Why is this important? Polymer materials work under extreme stresses in many critical, practical applications. One example is rubber tires. The design of these types of highly engineered systems is largely empirical. The Holy Grail is to develop models of polymer behavior under stresses that can lead to more energy efficient and safe products.
Rex and colleagues studied a blend containing a simple linear chain, like a snake, and a “star”, like a spider, but with four arms. The inclusion of a star polymer, even in small proportions, confers dramatic changes in the rheological properties of the blend. The purpose of the study is to understand why this occurs.
Tube theory, provides a framework to explain polymer rheology. It supposes that a given polymer chain is confined to a tube of its neighbors. Within this tube the polymer can undergo snake-like motion along the tube, but lateral movement is constrained. With the 4-armed spider this movement is more complicated. When rate of stress is fast, in this case shear stress, the snake-like polymer can still stretch writhe, otherwise move relatively easily with respect to its neighbors or even escape to another tube; but the snakes will tug at the arms of the spider. As a result the spider-like arms will undergo significant distortion, making the stress-strain relationships non-linear. Tube theory must predict the distortion to give a description of this non-linear domain. It has been stated that “structure from rheology is theology”, implying that the theory cannot provide a direct proof of the predicted distortion; something else is needed to do so.

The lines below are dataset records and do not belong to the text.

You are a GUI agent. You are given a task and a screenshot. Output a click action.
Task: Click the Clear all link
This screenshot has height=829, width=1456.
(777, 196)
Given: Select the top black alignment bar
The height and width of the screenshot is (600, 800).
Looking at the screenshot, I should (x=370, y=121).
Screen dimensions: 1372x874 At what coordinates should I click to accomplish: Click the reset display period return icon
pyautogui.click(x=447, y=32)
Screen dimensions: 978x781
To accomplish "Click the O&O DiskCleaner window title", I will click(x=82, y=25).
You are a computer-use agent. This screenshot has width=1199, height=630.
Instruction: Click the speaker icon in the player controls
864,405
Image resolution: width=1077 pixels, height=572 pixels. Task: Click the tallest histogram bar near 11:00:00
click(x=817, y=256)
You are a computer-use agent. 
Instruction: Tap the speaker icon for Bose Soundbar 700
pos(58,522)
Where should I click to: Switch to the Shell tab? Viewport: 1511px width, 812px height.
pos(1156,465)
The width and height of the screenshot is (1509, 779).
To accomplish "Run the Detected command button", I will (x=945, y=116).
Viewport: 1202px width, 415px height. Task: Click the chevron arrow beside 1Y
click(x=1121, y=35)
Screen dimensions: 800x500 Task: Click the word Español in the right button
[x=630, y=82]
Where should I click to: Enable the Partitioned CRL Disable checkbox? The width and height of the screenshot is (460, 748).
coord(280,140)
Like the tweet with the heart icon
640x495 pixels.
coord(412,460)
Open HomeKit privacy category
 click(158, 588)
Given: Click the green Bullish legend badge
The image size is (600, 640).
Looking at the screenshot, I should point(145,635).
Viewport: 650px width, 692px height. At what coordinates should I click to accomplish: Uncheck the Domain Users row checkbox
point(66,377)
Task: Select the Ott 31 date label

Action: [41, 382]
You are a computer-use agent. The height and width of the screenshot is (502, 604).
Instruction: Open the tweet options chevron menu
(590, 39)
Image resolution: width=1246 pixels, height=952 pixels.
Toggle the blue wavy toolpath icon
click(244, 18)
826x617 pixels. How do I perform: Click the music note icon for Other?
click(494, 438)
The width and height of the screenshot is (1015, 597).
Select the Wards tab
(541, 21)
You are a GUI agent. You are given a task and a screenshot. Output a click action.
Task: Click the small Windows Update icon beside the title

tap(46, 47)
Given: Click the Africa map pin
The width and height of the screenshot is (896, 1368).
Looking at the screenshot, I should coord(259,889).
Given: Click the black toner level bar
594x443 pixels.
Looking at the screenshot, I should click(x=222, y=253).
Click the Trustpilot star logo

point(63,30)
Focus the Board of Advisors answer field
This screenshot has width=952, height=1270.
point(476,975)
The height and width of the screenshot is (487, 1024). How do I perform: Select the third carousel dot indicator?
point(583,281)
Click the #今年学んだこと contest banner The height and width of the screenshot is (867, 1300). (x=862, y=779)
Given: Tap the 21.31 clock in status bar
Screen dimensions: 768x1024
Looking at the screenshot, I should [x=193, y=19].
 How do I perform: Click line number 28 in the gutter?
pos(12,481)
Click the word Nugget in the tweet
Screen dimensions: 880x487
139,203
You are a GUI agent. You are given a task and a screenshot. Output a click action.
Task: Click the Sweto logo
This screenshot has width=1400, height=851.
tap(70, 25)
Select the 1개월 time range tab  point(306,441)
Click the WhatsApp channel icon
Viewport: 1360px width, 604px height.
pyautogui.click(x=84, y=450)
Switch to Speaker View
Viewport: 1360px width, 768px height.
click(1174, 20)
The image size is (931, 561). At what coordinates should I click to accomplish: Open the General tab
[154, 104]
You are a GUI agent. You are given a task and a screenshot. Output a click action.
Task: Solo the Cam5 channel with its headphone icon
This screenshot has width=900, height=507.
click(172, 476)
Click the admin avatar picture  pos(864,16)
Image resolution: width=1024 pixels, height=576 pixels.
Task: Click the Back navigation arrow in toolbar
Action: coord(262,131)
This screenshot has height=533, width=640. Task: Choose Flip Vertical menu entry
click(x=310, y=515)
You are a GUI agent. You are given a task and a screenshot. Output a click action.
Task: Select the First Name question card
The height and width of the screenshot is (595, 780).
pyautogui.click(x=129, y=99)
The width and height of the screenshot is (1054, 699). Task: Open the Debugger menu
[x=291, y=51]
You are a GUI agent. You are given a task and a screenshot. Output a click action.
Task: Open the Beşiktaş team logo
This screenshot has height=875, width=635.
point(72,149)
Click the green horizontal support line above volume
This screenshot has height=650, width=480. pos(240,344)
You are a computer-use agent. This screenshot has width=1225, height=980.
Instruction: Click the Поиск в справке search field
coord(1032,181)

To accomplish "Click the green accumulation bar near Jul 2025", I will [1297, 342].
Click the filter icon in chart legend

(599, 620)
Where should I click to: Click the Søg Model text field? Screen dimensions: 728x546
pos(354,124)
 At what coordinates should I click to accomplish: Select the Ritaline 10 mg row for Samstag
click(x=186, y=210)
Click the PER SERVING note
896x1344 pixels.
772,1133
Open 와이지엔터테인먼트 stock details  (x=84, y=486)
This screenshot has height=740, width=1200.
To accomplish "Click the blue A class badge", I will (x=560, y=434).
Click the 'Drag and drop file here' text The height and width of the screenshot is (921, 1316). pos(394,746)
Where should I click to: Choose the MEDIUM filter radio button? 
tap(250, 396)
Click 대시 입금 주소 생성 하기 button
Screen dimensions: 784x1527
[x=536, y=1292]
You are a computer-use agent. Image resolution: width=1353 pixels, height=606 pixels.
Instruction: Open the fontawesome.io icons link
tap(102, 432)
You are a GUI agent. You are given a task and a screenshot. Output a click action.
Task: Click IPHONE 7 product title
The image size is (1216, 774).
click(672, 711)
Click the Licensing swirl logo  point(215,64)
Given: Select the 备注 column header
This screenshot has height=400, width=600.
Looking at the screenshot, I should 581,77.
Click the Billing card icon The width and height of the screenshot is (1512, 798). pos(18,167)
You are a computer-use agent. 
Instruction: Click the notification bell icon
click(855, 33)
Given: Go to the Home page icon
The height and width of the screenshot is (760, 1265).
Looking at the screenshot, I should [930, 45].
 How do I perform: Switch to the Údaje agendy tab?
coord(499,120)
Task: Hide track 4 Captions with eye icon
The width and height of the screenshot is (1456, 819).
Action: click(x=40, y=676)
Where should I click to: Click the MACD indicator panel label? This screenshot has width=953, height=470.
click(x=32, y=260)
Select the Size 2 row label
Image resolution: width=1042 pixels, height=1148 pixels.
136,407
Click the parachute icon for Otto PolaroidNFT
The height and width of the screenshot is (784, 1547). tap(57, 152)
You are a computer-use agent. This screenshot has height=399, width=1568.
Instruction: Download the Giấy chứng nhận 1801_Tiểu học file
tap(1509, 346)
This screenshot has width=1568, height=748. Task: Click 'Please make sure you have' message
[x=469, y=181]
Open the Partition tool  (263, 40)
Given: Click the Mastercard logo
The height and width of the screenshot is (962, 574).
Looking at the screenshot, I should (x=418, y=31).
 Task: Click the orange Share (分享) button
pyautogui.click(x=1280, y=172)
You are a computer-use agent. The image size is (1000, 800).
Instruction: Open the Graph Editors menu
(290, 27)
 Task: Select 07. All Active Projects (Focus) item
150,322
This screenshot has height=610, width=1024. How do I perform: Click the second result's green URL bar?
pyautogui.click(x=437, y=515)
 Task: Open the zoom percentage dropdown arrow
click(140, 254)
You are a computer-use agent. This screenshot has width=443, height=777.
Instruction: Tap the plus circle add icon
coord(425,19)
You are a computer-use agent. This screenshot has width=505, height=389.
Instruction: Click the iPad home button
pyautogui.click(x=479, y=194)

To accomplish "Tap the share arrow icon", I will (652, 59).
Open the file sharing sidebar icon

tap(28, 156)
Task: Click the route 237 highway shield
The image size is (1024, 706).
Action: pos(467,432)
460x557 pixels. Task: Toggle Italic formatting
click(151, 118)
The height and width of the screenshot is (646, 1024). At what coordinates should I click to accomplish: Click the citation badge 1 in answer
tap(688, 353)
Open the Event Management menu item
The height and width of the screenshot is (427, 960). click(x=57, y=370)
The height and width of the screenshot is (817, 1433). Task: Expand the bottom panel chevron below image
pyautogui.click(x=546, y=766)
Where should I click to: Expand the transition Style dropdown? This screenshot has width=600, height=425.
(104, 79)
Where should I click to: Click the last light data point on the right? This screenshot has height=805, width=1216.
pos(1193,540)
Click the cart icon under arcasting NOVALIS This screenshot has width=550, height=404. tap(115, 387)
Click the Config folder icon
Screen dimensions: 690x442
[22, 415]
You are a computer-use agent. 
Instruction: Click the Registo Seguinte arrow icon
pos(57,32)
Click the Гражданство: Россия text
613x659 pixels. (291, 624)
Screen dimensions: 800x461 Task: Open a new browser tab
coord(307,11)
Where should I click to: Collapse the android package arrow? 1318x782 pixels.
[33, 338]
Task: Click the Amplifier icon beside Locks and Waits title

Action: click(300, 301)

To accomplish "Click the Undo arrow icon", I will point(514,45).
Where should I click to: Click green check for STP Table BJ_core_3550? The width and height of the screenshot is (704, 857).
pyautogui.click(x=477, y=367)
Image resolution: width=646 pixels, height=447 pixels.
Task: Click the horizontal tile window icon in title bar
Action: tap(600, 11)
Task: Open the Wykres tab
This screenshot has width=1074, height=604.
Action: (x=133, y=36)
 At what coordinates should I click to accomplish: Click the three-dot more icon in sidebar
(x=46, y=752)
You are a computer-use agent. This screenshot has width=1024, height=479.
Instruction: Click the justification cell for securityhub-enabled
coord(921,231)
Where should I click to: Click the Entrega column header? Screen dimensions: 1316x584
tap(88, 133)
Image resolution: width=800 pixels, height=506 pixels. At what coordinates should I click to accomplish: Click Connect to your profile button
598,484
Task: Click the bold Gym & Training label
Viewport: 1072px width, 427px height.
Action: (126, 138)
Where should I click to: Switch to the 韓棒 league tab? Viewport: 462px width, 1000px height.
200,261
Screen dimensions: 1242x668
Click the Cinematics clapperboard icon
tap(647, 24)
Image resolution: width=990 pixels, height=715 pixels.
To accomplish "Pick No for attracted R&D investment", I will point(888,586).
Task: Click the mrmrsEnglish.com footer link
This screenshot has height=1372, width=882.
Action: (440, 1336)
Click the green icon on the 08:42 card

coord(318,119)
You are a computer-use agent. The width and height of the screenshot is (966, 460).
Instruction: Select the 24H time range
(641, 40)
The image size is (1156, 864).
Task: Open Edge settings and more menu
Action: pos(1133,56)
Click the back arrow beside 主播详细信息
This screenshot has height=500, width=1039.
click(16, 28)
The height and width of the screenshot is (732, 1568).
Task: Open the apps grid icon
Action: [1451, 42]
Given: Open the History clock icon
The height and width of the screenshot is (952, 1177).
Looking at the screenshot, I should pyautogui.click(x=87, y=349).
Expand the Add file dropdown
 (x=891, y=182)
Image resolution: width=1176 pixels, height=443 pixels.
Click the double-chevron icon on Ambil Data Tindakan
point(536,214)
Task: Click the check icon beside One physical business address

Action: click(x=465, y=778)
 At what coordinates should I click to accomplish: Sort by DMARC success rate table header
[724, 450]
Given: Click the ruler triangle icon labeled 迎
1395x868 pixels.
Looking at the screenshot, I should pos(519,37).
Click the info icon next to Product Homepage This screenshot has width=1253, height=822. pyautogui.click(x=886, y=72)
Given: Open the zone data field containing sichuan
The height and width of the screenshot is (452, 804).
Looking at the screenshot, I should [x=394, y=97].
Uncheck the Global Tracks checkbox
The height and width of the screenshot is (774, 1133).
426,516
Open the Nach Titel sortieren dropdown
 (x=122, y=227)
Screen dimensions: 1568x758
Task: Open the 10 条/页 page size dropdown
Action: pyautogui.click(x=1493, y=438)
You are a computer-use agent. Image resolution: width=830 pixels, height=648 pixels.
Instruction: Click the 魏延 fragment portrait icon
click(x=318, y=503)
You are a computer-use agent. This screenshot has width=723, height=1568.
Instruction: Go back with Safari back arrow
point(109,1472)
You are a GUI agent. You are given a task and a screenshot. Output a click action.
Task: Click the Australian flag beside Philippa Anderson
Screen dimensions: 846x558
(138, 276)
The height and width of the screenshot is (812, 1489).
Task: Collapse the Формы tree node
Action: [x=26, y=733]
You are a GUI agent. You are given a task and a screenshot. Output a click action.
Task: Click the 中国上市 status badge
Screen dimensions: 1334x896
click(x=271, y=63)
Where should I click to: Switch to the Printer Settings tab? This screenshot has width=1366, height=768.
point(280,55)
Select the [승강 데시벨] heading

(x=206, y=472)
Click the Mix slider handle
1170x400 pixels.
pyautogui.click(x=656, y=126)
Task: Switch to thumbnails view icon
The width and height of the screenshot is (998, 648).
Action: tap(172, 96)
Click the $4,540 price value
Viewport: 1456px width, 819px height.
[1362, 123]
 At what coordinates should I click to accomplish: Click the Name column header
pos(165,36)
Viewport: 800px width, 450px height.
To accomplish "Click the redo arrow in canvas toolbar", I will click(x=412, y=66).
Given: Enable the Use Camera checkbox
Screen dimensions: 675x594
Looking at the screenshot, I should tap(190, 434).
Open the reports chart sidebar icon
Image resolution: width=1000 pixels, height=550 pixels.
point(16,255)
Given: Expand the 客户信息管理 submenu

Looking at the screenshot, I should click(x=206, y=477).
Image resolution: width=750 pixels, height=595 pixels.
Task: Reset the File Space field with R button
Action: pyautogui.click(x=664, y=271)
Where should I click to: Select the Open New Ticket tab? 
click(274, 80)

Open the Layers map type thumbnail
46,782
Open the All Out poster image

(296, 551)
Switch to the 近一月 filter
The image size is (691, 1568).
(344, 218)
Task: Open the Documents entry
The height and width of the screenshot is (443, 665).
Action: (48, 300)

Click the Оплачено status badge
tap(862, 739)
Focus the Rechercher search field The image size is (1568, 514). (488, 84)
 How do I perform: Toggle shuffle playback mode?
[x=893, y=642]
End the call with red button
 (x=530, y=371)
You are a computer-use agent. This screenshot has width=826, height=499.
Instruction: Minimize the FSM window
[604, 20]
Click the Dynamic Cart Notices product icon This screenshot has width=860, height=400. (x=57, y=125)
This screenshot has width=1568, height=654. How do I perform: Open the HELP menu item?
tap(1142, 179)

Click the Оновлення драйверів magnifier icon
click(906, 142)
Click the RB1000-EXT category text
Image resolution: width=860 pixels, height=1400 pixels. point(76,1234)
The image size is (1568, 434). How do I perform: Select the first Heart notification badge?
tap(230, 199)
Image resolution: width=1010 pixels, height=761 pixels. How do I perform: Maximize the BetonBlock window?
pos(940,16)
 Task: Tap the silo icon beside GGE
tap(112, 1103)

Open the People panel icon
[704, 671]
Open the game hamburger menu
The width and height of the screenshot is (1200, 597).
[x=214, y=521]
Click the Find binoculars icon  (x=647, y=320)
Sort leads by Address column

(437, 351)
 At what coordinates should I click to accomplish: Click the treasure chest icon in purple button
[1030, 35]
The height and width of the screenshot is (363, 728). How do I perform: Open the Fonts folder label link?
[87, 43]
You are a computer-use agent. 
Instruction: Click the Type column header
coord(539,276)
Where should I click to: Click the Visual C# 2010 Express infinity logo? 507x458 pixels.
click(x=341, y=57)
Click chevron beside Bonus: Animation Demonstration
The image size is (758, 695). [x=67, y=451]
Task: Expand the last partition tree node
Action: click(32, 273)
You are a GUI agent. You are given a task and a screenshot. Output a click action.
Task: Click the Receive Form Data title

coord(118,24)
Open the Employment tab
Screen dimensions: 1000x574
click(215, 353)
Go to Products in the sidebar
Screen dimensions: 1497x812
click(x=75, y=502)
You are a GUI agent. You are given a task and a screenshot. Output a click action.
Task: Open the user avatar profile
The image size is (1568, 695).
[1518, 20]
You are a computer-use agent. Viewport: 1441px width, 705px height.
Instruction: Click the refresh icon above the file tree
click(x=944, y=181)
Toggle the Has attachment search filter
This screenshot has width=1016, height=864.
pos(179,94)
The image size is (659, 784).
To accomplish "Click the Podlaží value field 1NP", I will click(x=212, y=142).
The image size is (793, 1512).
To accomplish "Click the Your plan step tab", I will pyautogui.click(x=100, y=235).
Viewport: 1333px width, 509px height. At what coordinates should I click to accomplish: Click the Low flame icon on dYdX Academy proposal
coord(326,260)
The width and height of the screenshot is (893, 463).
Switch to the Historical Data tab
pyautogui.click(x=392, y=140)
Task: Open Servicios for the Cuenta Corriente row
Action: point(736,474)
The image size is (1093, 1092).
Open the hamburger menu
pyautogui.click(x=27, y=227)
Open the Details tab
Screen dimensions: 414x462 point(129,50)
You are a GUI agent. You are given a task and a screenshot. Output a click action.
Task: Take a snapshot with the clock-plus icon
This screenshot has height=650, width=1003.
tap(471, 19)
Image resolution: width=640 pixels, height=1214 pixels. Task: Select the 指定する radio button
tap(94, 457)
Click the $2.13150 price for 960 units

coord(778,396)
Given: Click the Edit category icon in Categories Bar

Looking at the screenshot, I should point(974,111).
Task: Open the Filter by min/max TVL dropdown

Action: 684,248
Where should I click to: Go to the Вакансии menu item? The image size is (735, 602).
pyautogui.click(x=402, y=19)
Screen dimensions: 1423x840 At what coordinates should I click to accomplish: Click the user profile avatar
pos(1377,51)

This is where neutrons come in. In this study, the researchers used the technique of rheological small-angle neutron scattering, “Rheo-SANS”, as method for polymer microstructural characterization over stress rates giving non-linear rheological responses. They employed the isotope of hydrogen, deuterium, to label the star polymers, making the stars visible to neutrons against an “invisible” linear polymer background. This gave a direct measure of the distortion of the arms of the spider-like stars from the tug of its snake-like neighbors.
The results of this study showed that tube theory captures significant aspects of the behavior of this complex system to an impressive degree. They also showed that tweaks are needed to provide a more complete picture, providing motivation for further development of the theory.
This complex project required the talents of scattering specialists, mechanical and electrical engineers, as well as rheology and polymer physics experts. Most important are the students and postdocs that do the work.